你的目标:
把材料中从含有“Task: Click the Fermer button”的那一行到含有“Looking at the screenshot, I should [x=12, y=18].”的那一行逐字重新输入一遍，首尾两行都算在内。

═══ 本题材料 ═══

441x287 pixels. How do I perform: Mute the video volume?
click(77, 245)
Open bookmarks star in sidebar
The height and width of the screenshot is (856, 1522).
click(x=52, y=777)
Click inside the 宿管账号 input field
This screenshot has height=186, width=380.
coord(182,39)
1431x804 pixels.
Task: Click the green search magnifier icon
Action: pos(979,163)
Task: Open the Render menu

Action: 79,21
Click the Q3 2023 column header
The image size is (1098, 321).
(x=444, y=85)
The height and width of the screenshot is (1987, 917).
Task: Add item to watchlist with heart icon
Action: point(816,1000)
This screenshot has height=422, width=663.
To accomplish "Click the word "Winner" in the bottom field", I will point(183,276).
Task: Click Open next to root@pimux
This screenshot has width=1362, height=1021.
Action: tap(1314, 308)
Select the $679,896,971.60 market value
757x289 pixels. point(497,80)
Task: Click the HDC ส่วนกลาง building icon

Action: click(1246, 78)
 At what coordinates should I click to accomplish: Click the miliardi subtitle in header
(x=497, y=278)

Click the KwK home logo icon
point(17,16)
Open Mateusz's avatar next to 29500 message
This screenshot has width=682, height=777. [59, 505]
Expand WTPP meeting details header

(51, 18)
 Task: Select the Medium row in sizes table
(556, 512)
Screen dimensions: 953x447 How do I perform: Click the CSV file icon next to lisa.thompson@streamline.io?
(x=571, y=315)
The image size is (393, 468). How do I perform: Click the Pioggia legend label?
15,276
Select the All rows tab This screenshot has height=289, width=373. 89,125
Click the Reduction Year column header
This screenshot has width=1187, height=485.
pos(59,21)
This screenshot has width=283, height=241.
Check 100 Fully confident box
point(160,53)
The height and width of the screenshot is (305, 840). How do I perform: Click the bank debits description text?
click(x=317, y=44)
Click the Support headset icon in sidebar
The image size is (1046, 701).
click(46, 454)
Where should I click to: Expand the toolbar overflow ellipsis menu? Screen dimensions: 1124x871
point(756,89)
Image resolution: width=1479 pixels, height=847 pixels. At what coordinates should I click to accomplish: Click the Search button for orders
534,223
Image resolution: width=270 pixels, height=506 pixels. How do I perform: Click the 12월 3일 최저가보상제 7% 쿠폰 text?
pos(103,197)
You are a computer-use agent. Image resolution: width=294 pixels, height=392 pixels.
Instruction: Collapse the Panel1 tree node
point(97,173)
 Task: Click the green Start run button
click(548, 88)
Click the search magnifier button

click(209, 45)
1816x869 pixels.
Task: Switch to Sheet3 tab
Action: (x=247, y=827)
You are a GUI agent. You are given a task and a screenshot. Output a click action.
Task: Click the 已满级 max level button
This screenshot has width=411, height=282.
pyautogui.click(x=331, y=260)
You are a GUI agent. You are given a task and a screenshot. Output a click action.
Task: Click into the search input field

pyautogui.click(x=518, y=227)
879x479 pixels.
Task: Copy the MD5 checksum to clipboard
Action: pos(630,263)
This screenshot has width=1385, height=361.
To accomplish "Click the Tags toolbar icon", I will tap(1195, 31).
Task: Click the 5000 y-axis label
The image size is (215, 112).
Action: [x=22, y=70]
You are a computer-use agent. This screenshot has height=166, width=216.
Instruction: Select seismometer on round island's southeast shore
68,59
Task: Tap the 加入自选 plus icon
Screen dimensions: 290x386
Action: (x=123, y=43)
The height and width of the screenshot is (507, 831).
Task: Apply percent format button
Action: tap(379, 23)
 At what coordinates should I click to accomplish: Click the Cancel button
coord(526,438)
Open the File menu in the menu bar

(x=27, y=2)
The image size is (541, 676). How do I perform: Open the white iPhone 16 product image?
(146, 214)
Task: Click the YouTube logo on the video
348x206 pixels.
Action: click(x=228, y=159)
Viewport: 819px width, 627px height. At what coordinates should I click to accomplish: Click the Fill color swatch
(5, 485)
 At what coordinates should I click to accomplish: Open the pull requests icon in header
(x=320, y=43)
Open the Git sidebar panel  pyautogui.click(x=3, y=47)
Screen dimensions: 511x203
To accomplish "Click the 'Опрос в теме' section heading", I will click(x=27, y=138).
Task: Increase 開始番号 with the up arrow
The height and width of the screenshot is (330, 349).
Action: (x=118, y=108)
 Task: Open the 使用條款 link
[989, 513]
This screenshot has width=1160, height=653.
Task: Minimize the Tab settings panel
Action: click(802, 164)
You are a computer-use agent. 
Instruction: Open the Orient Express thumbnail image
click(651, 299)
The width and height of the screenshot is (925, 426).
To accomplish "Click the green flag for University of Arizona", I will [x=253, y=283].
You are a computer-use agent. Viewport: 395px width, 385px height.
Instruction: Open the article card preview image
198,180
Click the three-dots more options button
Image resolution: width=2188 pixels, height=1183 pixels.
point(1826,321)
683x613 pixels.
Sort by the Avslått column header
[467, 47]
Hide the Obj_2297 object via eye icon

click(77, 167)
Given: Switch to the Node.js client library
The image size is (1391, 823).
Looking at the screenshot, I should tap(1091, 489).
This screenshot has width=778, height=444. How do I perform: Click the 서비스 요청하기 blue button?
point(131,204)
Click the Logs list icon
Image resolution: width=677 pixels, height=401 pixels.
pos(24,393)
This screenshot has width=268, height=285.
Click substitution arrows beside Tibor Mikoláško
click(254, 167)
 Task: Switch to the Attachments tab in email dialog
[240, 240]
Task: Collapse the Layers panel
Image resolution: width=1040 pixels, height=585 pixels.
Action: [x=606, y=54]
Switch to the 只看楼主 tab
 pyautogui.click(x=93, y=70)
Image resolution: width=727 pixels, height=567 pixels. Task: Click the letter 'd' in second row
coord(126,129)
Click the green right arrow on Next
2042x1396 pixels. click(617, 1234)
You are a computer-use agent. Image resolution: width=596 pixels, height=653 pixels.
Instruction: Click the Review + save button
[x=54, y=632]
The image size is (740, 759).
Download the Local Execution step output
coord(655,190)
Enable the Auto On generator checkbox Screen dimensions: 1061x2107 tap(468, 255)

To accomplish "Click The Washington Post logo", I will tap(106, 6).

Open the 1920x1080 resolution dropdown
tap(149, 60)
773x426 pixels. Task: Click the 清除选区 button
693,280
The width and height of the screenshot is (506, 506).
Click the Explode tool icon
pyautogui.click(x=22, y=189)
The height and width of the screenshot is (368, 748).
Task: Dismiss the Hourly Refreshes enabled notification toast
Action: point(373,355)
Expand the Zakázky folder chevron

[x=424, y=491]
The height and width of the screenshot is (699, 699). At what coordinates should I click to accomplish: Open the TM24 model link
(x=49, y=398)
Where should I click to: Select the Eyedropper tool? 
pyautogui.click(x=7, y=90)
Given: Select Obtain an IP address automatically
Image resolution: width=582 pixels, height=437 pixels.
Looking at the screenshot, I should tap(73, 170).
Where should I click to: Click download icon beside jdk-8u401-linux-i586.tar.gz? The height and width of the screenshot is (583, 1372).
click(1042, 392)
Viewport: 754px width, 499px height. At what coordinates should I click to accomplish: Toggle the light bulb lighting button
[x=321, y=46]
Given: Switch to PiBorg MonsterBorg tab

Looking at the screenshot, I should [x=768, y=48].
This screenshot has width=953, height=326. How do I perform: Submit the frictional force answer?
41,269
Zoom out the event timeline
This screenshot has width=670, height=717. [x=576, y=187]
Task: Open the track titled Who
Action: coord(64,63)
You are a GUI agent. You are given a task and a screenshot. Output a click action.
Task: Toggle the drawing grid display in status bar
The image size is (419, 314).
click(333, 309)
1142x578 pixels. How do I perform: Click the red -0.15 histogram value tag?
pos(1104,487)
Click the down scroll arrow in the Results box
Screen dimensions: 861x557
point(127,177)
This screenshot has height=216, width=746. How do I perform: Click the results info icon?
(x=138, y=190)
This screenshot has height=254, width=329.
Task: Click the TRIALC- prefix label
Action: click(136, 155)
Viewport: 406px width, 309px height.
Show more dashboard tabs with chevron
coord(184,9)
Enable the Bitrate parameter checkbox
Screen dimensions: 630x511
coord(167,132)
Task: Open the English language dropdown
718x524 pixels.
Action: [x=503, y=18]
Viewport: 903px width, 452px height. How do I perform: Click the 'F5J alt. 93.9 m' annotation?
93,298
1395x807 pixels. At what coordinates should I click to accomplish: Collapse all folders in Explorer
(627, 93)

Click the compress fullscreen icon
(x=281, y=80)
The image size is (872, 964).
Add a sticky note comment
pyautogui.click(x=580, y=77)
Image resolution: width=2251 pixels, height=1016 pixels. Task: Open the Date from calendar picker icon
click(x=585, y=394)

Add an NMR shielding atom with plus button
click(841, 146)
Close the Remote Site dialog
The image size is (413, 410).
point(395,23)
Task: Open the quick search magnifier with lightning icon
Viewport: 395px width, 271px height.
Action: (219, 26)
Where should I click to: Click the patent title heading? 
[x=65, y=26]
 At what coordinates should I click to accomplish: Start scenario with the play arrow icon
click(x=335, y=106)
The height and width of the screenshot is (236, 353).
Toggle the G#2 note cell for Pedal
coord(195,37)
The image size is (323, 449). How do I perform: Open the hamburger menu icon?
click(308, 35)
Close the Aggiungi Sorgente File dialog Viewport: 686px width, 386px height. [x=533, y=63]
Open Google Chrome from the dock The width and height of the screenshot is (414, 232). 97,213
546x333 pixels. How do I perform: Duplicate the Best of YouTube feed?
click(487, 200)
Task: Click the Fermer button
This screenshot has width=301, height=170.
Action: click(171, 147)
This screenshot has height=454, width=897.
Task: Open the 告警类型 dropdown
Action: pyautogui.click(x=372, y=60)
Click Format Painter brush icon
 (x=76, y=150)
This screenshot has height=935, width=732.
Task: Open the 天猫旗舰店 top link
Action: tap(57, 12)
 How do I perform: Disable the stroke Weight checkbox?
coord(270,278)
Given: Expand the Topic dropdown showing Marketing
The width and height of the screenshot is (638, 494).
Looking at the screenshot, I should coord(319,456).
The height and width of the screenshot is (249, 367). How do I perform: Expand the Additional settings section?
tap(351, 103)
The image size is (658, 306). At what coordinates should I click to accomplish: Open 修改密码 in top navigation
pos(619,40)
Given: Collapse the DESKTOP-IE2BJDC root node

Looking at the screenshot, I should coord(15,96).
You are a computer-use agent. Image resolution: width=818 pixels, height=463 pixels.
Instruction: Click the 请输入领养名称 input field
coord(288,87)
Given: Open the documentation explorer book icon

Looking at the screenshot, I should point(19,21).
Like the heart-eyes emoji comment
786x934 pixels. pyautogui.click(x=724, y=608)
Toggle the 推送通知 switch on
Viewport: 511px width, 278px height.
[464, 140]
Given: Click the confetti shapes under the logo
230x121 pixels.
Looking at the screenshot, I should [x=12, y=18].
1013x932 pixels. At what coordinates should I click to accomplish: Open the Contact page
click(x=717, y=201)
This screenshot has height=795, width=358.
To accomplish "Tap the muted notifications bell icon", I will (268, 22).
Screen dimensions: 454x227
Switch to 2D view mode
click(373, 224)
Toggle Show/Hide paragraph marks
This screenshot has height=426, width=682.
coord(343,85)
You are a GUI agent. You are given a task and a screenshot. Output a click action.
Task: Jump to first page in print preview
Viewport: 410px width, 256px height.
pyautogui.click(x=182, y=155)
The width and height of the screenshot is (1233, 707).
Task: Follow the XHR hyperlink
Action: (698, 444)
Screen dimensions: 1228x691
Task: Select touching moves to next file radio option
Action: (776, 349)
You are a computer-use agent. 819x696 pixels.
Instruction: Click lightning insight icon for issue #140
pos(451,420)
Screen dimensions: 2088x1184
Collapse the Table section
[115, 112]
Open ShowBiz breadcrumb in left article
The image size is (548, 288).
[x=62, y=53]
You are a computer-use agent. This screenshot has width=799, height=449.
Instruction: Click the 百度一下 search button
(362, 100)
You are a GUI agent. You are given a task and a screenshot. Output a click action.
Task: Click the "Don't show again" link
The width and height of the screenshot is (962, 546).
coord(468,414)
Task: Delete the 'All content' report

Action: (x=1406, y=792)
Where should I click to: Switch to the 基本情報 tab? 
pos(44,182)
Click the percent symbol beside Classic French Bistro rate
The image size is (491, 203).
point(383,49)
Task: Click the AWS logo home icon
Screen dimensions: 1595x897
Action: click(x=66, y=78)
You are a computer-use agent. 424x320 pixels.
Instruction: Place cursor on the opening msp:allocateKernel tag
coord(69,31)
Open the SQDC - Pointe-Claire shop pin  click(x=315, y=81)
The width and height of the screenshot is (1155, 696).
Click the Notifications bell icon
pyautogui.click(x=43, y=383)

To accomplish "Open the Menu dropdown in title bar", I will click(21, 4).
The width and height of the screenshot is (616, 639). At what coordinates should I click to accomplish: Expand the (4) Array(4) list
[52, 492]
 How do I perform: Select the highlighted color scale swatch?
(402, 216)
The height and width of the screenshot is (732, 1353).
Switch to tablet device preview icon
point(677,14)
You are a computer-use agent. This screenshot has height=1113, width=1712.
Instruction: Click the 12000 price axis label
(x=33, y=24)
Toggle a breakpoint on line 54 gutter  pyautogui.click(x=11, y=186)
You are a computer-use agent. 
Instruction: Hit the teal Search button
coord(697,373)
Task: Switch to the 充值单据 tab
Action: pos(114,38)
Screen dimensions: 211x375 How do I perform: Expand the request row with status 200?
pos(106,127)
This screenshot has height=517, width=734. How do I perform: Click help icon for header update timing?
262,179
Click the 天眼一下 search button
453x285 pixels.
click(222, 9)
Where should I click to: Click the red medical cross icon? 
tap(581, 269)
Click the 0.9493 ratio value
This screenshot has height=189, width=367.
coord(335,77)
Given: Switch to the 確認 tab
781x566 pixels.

═══

任务答复:
Task: Click the Fermer button
This screenshot has width=301, height=170.
Action: click(171, 147)
This screenshot has height=454, width=897.
Task: Open the 告警类型 dropdown
Action: pyautogui.click(x=372, y=60)
Click Format Painter brush icon
 (x=76, y=150)
This screenshot has height=935, width=732.
Task: Open the 天猫旗舰店 top link
Action: tap(57, 12)
 How do I perform: Disable the stroke Weight checkbox?
coord(270,278)
Given: Expand the Topic dropdown showing Marketing
The width and height of the screenshot is (638, 494).
Looking at the screenshot, I should coord(319,456).
The height and width of the screenshot is (249, 367). How do I perform: Expand the Additional settings section?
tap(351, 103)
The image size is (658, 306). At what coordinates should I click to accomplish: Open 修改密码 in top navigation
pos(619,40)
Given: Collapse the DESKTOP-IE2BJDC root node

Looking at the screenshot, I should coord(15,96).
You are a computer-use agent. Image resolution: width=818 pixels, height=463 pixels.
Instruction: Click the 请输入领养名称 input field
coord(288,87)
Given: Open the documentation explorer book icon

Looking at the screenshot, I should point(19,21).
Like the heart-eyes emoji comment
786x934 pixels. pyautogui.click(x=724, y=608)
Toggle the 推送通知 switch on
Viewport: 511px width, 278px height.
[464, 140]
Given: Click the confetti shapes under the logo
230x121 pixels.
Looking at the screenshot, I should [x=12, y=18].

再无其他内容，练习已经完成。